Assignment: Of the entries that follow, how many lines hold the string "label"? Write the number and nothing more.

*** Opening of Exercise material ***

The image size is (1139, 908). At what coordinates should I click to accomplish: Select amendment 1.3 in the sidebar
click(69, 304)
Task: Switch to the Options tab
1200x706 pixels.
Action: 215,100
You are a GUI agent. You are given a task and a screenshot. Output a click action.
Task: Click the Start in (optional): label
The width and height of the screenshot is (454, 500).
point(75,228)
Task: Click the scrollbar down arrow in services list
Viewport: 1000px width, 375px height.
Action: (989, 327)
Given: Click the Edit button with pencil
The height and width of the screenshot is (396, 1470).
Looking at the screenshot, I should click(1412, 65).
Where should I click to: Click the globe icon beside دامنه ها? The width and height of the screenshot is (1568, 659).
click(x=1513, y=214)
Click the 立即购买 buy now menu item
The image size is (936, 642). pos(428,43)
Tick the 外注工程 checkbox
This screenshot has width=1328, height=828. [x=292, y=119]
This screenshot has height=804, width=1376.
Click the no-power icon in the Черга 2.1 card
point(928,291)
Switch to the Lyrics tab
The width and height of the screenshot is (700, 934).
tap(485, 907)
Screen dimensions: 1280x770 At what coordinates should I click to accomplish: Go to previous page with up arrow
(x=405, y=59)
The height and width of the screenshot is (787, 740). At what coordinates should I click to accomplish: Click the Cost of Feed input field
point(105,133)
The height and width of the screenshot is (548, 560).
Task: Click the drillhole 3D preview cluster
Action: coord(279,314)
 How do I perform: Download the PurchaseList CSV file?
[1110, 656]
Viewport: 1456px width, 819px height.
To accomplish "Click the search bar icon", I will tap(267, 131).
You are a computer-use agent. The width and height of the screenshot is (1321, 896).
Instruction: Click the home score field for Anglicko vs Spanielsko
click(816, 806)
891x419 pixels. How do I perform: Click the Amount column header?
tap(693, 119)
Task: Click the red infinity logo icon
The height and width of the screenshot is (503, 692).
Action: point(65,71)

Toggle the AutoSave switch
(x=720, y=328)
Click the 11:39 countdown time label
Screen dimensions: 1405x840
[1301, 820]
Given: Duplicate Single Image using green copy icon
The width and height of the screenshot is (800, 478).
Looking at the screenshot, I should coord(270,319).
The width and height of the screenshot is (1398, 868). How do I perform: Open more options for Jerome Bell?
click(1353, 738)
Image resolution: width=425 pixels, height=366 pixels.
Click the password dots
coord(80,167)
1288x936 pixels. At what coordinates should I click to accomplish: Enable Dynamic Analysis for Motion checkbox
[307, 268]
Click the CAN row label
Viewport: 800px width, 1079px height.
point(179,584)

*** Close of Exercise material ***

Result of this exercise: 3